Monday, June 11, 2012

First fundraiser of the fall season


As part of my fundraising for the fall season I decided to get together with a few of my friends and have a tag sale.  I really didn’t want to send out letters and emails asking people for money again.  You can only do that so many times without being a (insert adjective here).  So my friends Rob and Tracy agreed to host one with me.  We decided that we would each gather stuff and whatever each of us sold would go to our individual fundraising.  Tracy and I both posted “GOT JUNK?” messages on facebook.  I’m not sure if Rob did or not. 

I collected every old picture frame, unused Christmas gift, hardcover book etc. from my house, rampaged my best friend’s house, and left flyers in mailboxes in my Grandmother’s neighborhood.

Rob, Tracy and I all live in apartments so we decided that we would hold the sale at my Grandmother’s house.  She lives in the Hamptons and at the beginning of the season people are always looking for wine glasses, small furniture, etc. to get their house prepared for the summer. 

A couple of my grandmother’s neighbors called me and told me that they had items to donate.  I went to their houses and picked up some beautiful things that ultimately sold.  Another neighbor, Steve, the nicest guy in the world, had a garage sale a few weeks before and promised to bring over the things that didn’t sell.  For weeks I drove out to my grandmother’s house with a car full of tag sale goods and unload them in her garage.  My mother had some things sent there too.  We had to do this sale early in the season, because you couldn’t even move in her garage by the end of May. 

Tracy backed out early, citing a friend coming to town that weekend.  Rob’s mother died just a few days before the sale.  He clearly had more important things to do.  So I was on my own. 

The morning of the sale Steve showed up in a truck filled with boxes.  Behind that truck was a trailer filled to the top with more boxes, all for the sale.  I’ve never seen so much stuff.  I must say, Steve I love you, but there is a reason most of this stuff did not sell the first time.  It was all junk, mismatched coffee mugs, children’s toys that were missing pieces, etc.  I was all by myself and I spent the entire day Saturday just going through the boxes unpacking the items inside and displaying what was presentable for sale. 

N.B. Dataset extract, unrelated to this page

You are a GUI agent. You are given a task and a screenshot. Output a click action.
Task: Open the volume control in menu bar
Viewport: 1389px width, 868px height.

Saturday sucked!  It rained off and on.  I kept dragging things into and out of the garage.  Some things never made it out of the garage at all, and I never even got some of the boxes open.  I had a bunch of customers though and made over $250.  Sunday was much nicer.  It was sunny, but I did not make that many sales.  I priced things really low just because I wanted to get them off of my grandmother’s driveway.  I made a little over $100 that day.

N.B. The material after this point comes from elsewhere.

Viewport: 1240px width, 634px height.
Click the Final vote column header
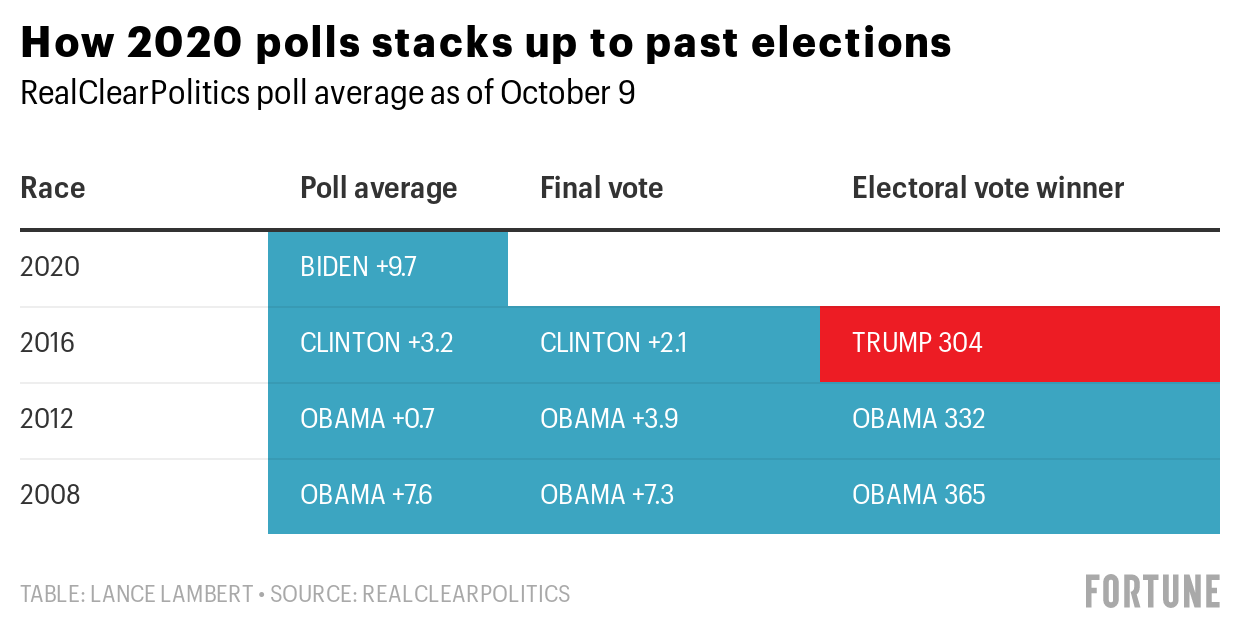click(601, 188)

The problem was: What do I do with all of the leftover stuff on Sunday afternoon?  There was TONS of stuff.  I had no problem sorting through it and taking the better of it to the Southampton Animal Shelter Thrift Shop.  So by mid afternoon I started packing boxes to bring there.  I took two car loads there and was packing the third carload when my uncle came out of the house wanting to know what I was going to do with all of the leftover items.  He clearly was worried that I was going to put them back in the garage, though I assured him that I wasn’t.  He started asking me what he should pack.  I still wanted to take time to go through things.  He was very anxious and kept on asking and asking so I told him to pack everything. 

Maybe it was good and maybe it was bad.  I think that I would have rescued some of the items, I know one that I would have found a use for since, but would I have rescued too many?  There is something liberating about not going through the items, so when I threw a box away I didn’t have second thoughts.  I had no idea if that particular box had the purse that I liked, or the beautiful wall hanging that I loved but had no place for.  I filled up the car three more times and lugged the three car loads to…(for grounds that I may incriminate myself I will not disclose the exact locations the unwanted items ended up.) . 

Lots of lifting, carrying, sore muscles, and boredom, early mornings and late nights: all for less than $400.  I wonder if I should have enjoyed my weekend and just written The Leukemia Lymphoma Society a check for $400. 

At least my friends and family got to get rid of a bunch of stuff.